A painting of a woman wrapped up in a fluffy, pristinely white and clean duvet seems like nothing more than a relaxing scenario one could encounter early in the morning. But Elizabeth Livingston transforms such a sight from boring to intense, as every different texture in the painting is evident, from the duvet, to the pillow, to the window shutters that shine with sunlight, softly kissing the pale face of the woman. Livingston’s amazing, intriguing paintings will be on view in a gallery this month.
Livingston, who attended Yale and Boston University, has been painting since the early 2000s. Her incredibly detailed work leaves no stone unturned, from the variation in light glinting off sequins to the contrast of various printed fabrics against each other. Light also plays a significant role in her work, with many pieces featuring light as a catalyst that creates intense shadows or becomes a somewhat central point. Her suburban scenes manage to break free from their subject matter, with composition and viewpoint elevating the otherwise mundane.

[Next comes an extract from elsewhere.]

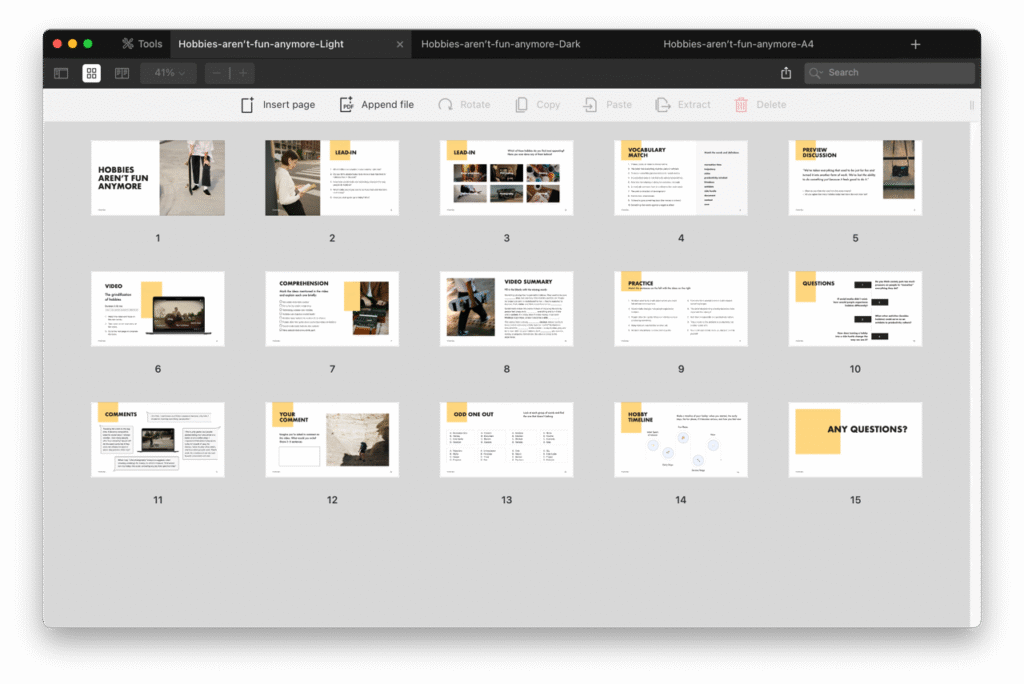1024x684 pixels.
Task: Open the Tools menu
Action: [141, 44]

Night Fell is both the exhibition’s name and a work of art. It’s an almost eerily quiet picture of a beautiful house, surrounded by trees and lit from within. There is a Hitchcock-ian sense of suspense about the image, as though you’re just waiting for the other shoe to drop and the blind to come off your eyes, revealing the true nature of what you’re looking at. The picture, devoid of any signs of life, intrigues with its stillness. Livingston is a master of her craft, imbuing silent works like this with layers of emotion.